Passage shown: Begin
In this embodiment, voltages to be applied to the first and second developing sleeves 8 and 11 are supplied power commonly from a high-voltage (HV) power supply 14, and the first and second developing sleeves 8 and 11 are driven commonly by a drive source (motor) 15. That is, the first and second developing sleeves 8 and 11 are driven in the same way by the same developing bias.

In order to improve developing efficiency (that is, a giving rate of the toner to the latent image formed on the photosensitive drum 10) in the first developing sleeve 8 and the second developing sleeve 11, the developing bias obtained by superimposing a direct-current voltage and an alternating-current voltage on each other is applied to the first and second developing sleeves 8 and 11 from the HV power supply 14. It is as mentioned above that, by this bias, the toner in the developer is thrust against the first and second developing sleeves 8 and 11 at the time of forming an image on a white ground portion, resulting in an image failure such as a ghost.

After being developed by the developing apparatus 1, the electrostatic latent image of the photosensitive drum 10 is transferred by the transfer charger 23. The transfer residual toner on the surface of the photosensitive drum 10 is cleaned by the cleaning apparatus 26.
Passage shown: End
Dataset section: Begin
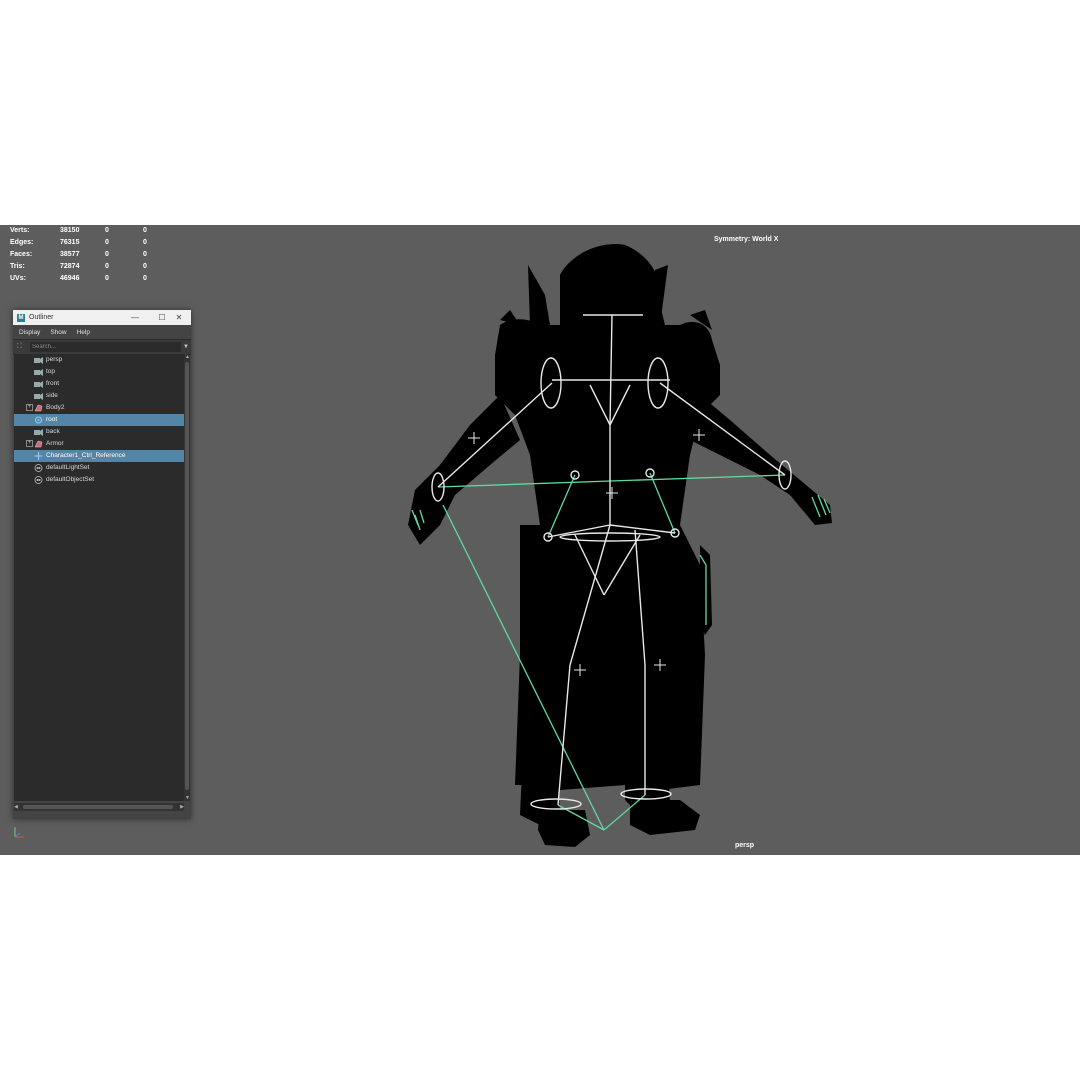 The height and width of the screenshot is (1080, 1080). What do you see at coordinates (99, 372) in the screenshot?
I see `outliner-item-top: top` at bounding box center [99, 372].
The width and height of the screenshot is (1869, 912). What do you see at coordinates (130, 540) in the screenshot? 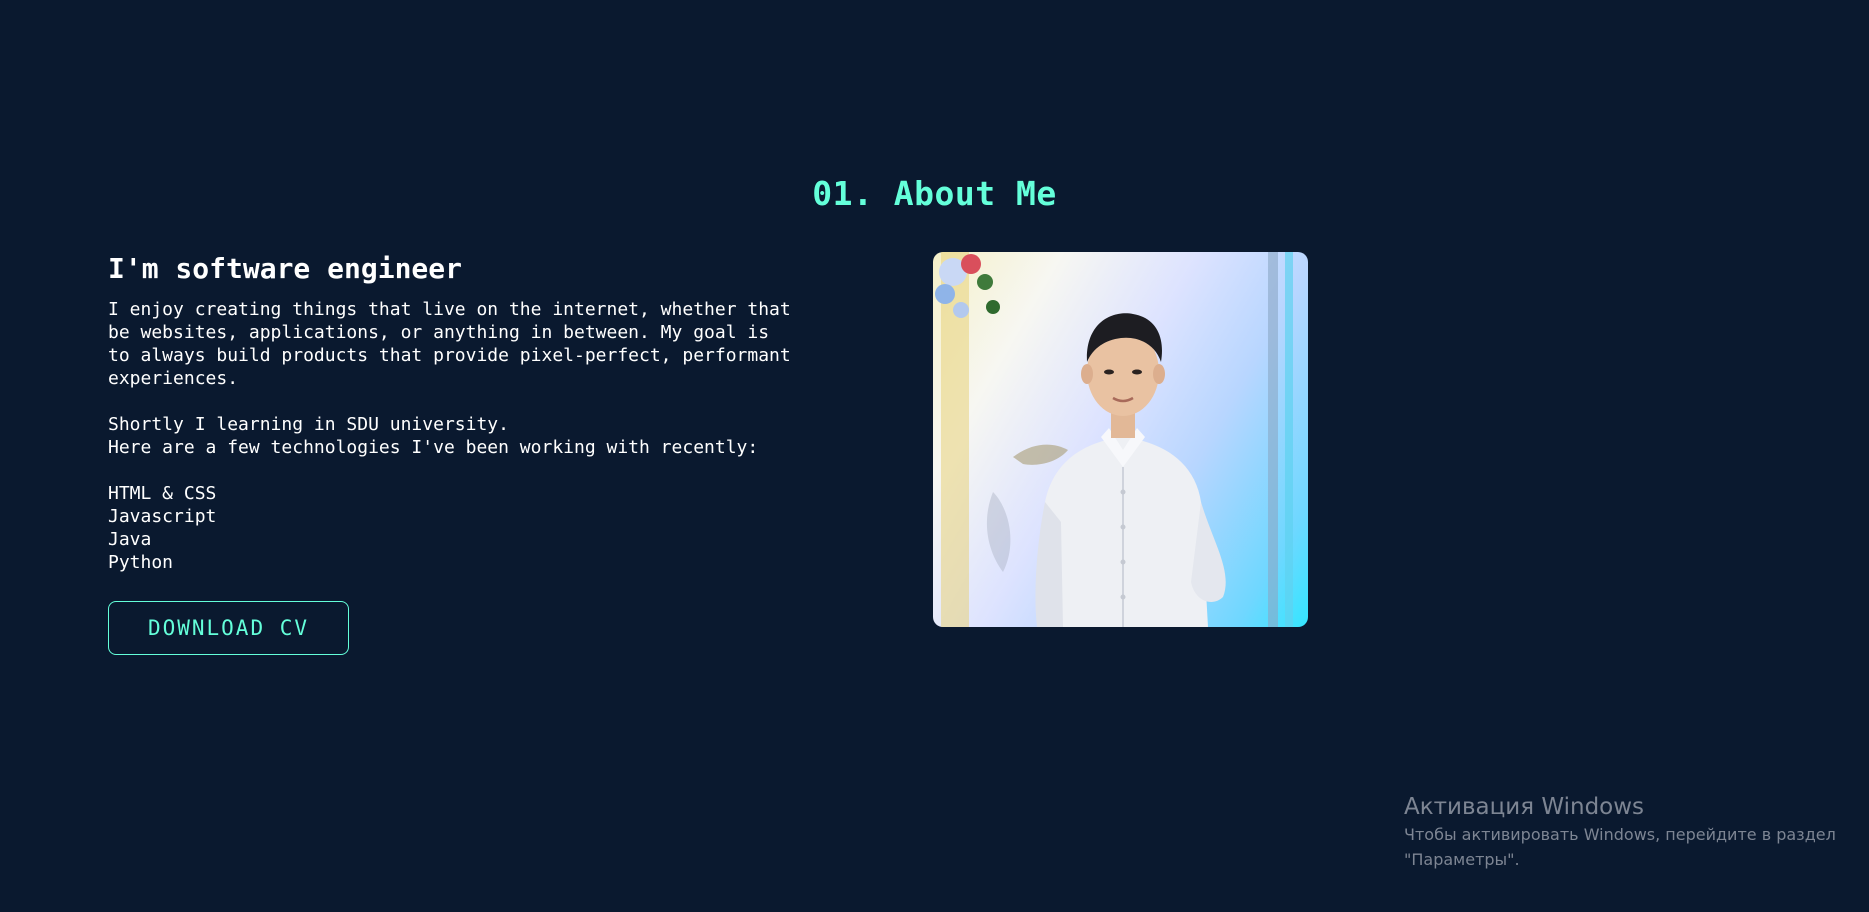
Dataset section: End
**Set of tasks:**
**1)** Answer these about the developing-sleeve passage:
(a) What drives the first and second developing sleeves?
(b) Which two voltages are superimposed to make the developing bias?
(c) What cleans the transfer residual toner off the photosensitive drum's surface?
**2)** Return the stretch of the developing-sleeve passage from "In order to" through "as a ghost.", copied word for word.

**Per-task answers:**
**1)**
(a) A drive source (motor) 15.
(b) A direct-current voltage and an alternating-current voltage.
(c) The cleaning apparatus 26.

**2)**
In order to improve developing efficiency (that is, a giving rate of the toner to the latent image formed on the photosensitive drum 10) in the first developing sleeve 8 and the second developing sleeve 11, the developing bias obtained by superimposing a direct-current voltage and an alternating-current voltage on each other is applied to the first and second developing sleeves 8 and 11 from the HV power supply 14. It is as mentioned above that, by this bias, the toner in the developer is thrust against the first and second developing sleeves 8 and 11 at the time of forming an image on a white ground portion, resulting in an image failure such as a ghost.